The aforementioned “Crimean Tatar” video was not the only one released under the slogan “Many nationalities — one Russia, it is time to defend the Motherland!”

From time to time, TRK Krym finds new actors with covered faces who supposedly represent different peoples and call on their “compatriots” to fight against Ukraine on the side of the Russian Federation. Thus, this “interethnic squad” includes a “Belarusian,” an “Azerbaijani,” a “Greek,” an “Uzbek,” an “Armenian,” a “Crimean Tatar” and others.

Naturally, it also includes a caricatured “Ukrainian” who “together with his brothers — Tatars, Dagestanis and Russian troops — defends his homeland, Russia, because it is common to us all.” These characters are supposedly united by “love for Russia, defence of its interests and faith in victory over a common enemy.” Once again, the question arises: what exactly did Ukraine do to the peoples listed above that their representatives decided to “defeat” us? Still, one manages to remember in time that this is nothing more than manipulation staged by Russian directors.
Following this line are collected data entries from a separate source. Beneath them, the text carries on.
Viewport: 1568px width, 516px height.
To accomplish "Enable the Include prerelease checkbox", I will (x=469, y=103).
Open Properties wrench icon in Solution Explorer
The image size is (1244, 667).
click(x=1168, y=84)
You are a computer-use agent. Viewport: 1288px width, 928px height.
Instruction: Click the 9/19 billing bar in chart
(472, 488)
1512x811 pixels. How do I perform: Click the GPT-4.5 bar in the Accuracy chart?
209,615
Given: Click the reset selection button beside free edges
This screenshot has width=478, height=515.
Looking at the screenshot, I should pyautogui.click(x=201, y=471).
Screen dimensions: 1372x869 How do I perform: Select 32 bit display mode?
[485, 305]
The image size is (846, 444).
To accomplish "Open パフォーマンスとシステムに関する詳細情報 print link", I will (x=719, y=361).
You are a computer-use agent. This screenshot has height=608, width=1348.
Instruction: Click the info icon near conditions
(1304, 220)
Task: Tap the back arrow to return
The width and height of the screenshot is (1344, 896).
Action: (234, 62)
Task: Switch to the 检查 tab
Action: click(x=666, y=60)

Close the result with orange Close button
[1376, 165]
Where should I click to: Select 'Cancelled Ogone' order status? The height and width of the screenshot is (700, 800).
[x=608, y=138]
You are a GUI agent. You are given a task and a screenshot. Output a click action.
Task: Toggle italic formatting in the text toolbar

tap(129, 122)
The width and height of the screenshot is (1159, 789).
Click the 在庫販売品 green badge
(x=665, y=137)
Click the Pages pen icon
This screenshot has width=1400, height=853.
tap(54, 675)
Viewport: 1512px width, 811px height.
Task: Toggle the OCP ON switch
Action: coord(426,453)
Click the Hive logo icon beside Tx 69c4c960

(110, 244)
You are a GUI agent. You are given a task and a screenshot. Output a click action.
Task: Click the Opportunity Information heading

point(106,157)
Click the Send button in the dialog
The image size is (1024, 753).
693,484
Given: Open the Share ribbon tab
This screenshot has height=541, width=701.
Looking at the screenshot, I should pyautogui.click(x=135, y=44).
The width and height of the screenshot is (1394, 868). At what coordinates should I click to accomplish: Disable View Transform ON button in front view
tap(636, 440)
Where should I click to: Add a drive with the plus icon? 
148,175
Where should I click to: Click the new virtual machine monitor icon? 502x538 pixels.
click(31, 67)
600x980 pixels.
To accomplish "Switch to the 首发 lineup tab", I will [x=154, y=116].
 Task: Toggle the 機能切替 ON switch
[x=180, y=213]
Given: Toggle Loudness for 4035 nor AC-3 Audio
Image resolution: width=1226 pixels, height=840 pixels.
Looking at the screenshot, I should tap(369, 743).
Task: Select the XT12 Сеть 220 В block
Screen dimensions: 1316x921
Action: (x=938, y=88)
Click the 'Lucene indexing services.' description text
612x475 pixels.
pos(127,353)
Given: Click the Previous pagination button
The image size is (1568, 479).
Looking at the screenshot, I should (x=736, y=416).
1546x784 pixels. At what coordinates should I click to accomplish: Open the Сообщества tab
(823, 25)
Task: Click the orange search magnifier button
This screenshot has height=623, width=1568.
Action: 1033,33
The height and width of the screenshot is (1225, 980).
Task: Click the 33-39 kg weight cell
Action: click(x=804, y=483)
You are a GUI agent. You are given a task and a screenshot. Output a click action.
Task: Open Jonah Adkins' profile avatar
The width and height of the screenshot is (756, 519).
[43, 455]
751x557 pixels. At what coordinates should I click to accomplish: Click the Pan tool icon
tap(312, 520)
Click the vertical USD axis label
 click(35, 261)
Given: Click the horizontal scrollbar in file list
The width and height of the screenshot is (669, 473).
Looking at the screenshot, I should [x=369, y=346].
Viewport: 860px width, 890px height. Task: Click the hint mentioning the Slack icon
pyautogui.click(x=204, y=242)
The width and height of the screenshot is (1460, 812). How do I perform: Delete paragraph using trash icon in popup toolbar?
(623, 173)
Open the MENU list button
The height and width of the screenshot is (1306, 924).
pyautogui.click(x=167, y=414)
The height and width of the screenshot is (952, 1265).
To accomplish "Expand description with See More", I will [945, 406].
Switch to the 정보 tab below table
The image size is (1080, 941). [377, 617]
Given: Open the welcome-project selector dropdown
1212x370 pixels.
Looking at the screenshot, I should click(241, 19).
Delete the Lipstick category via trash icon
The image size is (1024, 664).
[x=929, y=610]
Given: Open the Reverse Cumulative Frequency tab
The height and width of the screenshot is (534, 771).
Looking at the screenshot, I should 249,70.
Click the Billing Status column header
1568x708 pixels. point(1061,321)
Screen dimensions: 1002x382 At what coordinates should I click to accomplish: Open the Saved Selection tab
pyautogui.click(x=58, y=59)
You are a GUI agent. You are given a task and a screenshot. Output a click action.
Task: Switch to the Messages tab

Another question that may arise after watching these and other similar videos is this: are “canonical Orthodox Russians” really so unwilling to “liberate the historically Russian territories of Ukraine from Nazis” that such clumsy “recruitment” has to be conducted among representatives of other peoples? Even a superficial analysis of the sphere of interethnic relations in Crimea raises astonishment at how and on what these relations are being held together at all.

Nevertheless, the occupation “authorities” have decided to hold them together with the same thing Putin’s regime is now trying to use to hold its own country together — militaristic propaganda. At the end of September, it became known that the “regional national-cultural autonomy of Greeks of the Republic of Crimea ‘Tavrida,’” created after the Russian occupation of Crimea, had decided to follow in the footsteps of TRK Krym and secured grant support from the local “committee on interethnic relations” for its project “Under One Flag. The Participation of the Peoples of Crimea in the Special Military Operation” (Russian: “Pod edinem flagom. Uchastie narodov Kryma v SVO”). Within this project, three videos are planned about participants in Russia’s war against Ukraine of different nationalities and their “unity on the path to the common goal — victory,” for the sake of “strengthening interethnic harmony and patriotic education of youth.” These videos are expected to be shown in Crimean educational institutions and national-cultural public associations.

At the same time, the Crimean “state committee on nationalities” appears to have decided to join the recruitment of “new soldiers” to the Russian army from among national communities. Another “working meeting” was held at the end of September with members of the “regional Azerbaijani national-cultural autonomy,” with the participation of “deputy mufti of the Muslims of Crimea” Raim Gafarov and representatives of the Crimean “ministry of internal policy, information and communications.” Among other things, “committee chairman” Ruslan Yakubov specifically emphasised the possibility for foreigners to obtain Russian citizenship under a simplified procedure upon entering contract military service.

One would like to wish the Crimean “figures” more inspiration and imagination, so that they may more often drain the Russian budget through such initiatives without any specific target audience — giving us something to laugh at properly. Laughter, as is well known, prolongs life. And we intend to live long.